Well, here is my opinion : Basically a cult is made by humans who believe they are doing a good things to the world and everyone around them. Just on their own twisted ways. So you could made up one simple rule and then branch it :
Example : that the end of the world was inevitable and would take place on [] so we should gather people as much as we can before that day and kill everyone before that so we can all go to heaven

Silly example so the post didn't looks like written by mad man :

Or : The world is actually build upon a giant turtle and to make sure the turtle didn't move and make earthquake that kill everyone, you have to make a eating festival contest every year lol

Or : everyone is born naked so wearing clothes is unnecessary so everyone should be naked all the time lol

And then make it into that cult religion. So yeah, your cult can be a LOL religious cult or a really scary religious one.

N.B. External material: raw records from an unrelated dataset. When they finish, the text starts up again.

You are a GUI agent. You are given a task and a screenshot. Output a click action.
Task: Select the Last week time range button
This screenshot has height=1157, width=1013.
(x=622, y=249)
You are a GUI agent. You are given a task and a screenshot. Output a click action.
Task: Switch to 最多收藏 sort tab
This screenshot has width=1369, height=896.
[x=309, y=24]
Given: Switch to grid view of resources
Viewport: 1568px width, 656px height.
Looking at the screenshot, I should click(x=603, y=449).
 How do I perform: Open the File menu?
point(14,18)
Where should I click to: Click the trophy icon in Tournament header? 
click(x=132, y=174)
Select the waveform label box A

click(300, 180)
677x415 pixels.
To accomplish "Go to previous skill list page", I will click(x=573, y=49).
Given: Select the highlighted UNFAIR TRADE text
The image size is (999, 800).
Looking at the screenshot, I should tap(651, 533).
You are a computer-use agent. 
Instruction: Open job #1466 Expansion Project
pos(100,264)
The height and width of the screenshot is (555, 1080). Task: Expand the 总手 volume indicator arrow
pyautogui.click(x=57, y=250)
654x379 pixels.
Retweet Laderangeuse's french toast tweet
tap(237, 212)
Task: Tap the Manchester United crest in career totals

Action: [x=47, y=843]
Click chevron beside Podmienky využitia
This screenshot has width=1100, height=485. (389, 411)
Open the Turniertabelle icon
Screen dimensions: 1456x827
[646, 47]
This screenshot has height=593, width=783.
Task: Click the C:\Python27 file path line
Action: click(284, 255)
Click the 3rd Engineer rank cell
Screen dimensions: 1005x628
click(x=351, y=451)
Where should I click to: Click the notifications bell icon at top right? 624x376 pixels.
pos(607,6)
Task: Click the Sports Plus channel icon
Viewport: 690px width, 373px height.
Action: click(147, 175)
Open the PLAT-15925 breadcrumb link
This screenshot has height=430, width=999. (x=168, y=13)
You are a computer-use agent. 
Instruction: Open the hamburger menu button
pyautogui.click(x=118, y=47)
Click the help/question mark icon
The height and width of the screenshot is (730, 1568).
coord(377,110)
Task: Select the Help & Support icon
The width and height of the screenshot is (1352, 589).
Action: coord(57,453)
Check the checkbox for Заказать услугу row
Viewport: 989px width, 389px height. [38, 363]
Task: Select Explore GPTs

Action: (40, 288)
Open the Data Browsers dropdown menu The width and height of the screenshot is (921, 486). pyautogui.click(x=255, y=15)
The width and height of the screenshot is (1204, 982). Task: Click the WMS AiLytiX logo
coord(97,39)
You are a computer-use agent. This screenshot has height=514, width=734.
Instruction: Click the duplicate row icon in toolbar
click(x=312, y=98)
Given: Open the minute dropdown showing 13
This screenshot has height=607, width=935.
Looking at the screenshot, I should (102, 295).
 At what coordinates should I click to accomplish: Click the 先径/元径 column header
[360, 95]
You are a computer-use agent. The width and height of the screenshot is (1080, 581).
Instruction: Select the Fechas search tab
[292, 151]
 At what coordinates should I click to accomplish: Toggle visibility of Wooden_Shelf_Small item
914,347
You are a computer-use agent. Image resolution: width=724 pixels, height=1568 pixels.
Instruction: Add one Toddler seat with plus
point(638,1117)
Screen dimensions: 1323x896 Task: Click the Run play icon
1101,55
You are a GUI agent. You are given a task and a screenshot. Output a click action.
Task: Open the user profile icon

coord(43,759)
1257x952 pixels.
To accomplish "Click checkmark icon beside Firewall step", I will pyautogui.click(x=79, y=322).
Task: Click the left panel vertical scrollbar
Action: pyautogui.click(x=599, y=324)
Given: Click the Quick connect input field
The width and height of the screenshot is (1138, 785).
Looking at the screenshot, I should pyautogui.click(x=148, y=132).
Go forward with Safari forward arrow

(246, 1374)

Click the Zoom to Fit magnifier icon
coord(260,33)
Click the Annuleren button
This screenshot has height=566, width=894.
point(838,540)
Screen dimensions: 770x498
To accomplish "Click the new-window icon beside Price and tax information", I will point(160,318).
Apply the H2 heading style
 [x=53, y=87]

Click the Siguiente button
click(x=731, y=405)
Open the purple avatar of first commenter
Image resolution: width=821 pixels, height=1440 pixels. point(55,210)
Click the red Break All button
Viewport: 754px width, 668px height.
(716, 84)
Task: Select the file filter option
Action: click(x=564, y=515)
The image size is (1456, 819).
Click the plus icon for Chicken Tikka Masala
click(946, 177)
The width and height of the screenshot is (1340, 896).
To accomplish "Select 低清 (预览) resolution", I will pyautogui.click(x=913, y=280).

Just decided what's your cult is about.

Hope it helps somehow ._.

I should've mentioned that I'm not writing a cult in the sense of jonestown or heaven's gate or any of the ones that quite literally went up in flames (which I love reading about....) but rather a faction of protestant christians that is extremely conservative, but not vehemently EEEVIIIL. I want to write it to be balanced, more like tight-knit community with old-fashioned views on certain things, but I also want it to be believable & sympathetic. My grandmother was sucked into one of these devout factions, but I tend to avoid the subject because I don't want to make her feel bad in her final years : I. I'm not a native speaker so I don't really know the proper terms, using the word cult was my b. In my native tongue the word for cult & different branches of religions is the same, so I just assumed it'd be the same in other languages as well.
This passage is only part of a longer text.